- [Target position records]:
= = = =
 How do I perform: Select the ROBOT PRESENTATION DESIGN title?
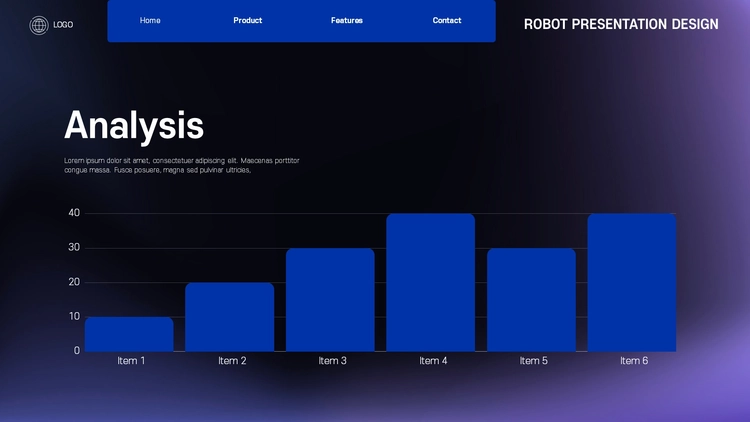[621, 24]
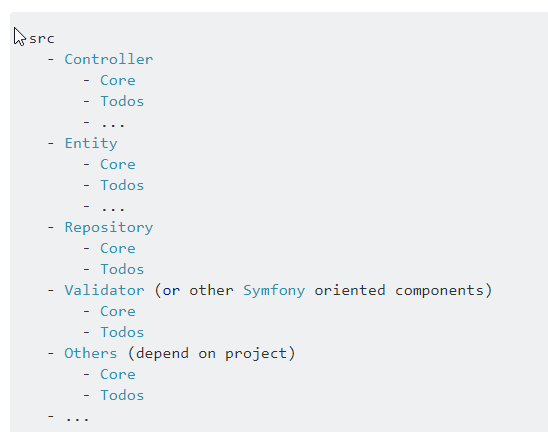
Task: Click the ellipsis under Controller
Action: coord(113,123)
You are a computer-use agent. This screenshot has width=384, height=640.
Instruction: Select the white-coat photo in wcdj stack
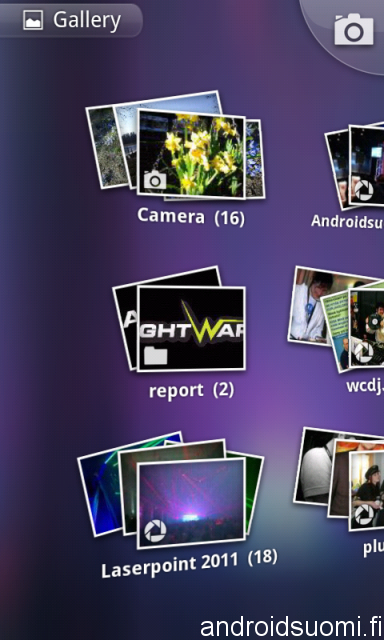308,304
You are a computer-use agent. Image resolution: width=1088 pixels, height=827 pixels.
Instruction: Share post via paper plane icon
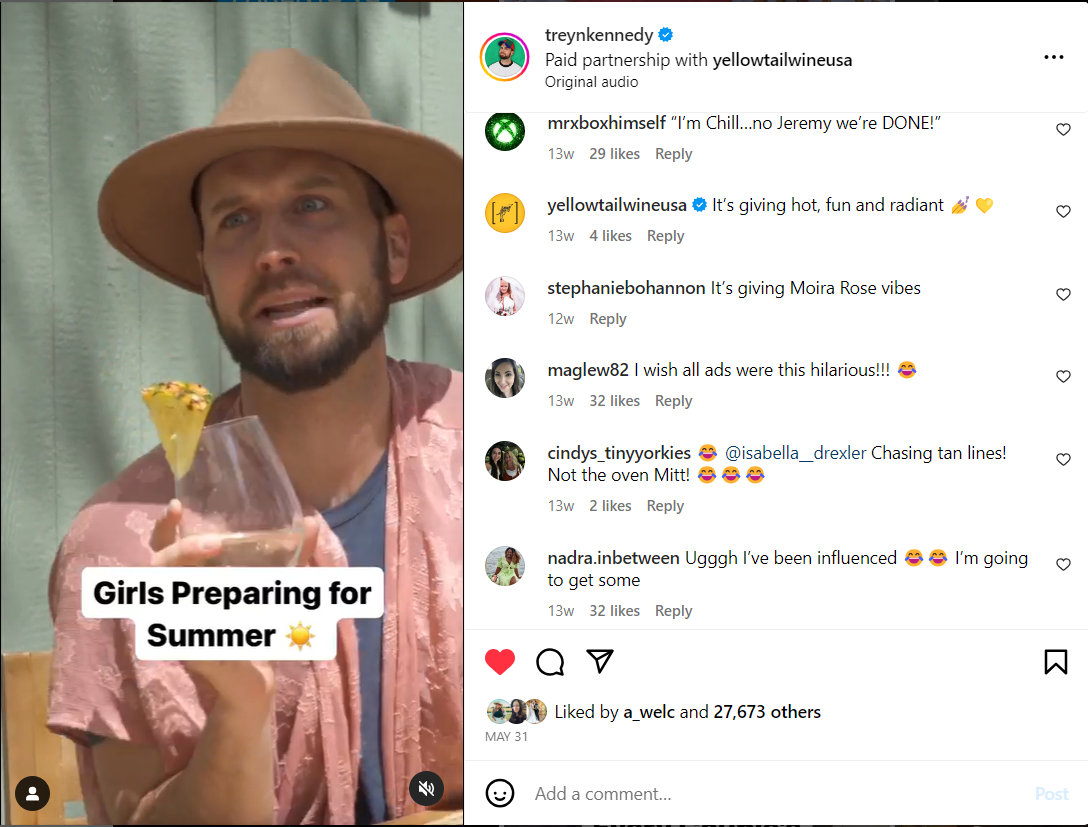point(600,661)
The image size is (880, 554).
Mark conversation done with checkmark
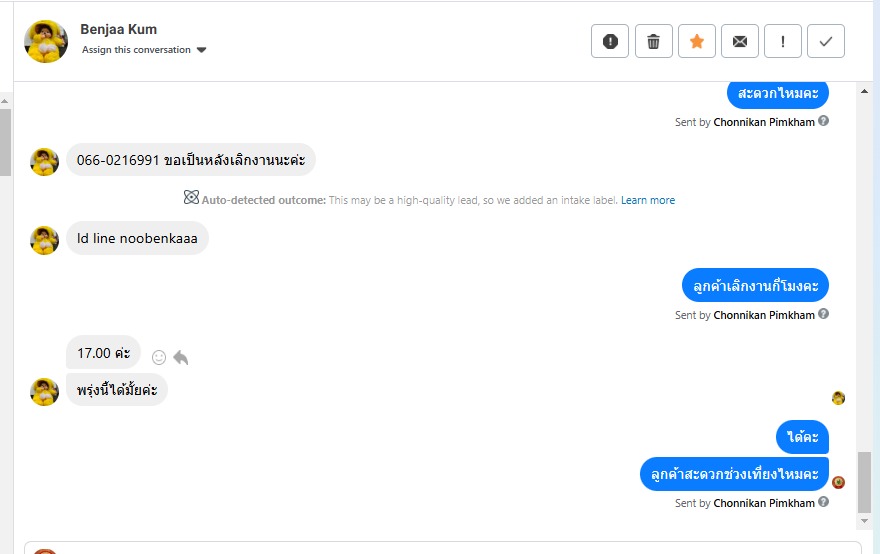coord(826,41)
= = = =
- [TASK TO CARRY OUT]:
Echo the data above line for line, without the pictures.

- [EXERCISE RESULT]:
 How do I perform: Select the ROBOT PRESENTATION DESIGN title?
[621, 24]
Task: Click the ellipsis under Controller
Action: coord(113,123)
You are a computer-use agent. This screenshot has width=384, height=640.
Instruction: Select the white-coat photo in wcdj stack
308,304
You are a computer-use agent. Image resolution: width=1088 pixels, height=827 pixels.
Instruction: Share post via paper plane icon
point(600,661)
The image size is (880, 554).
Mark conversation done with checkmark
coord(826,41)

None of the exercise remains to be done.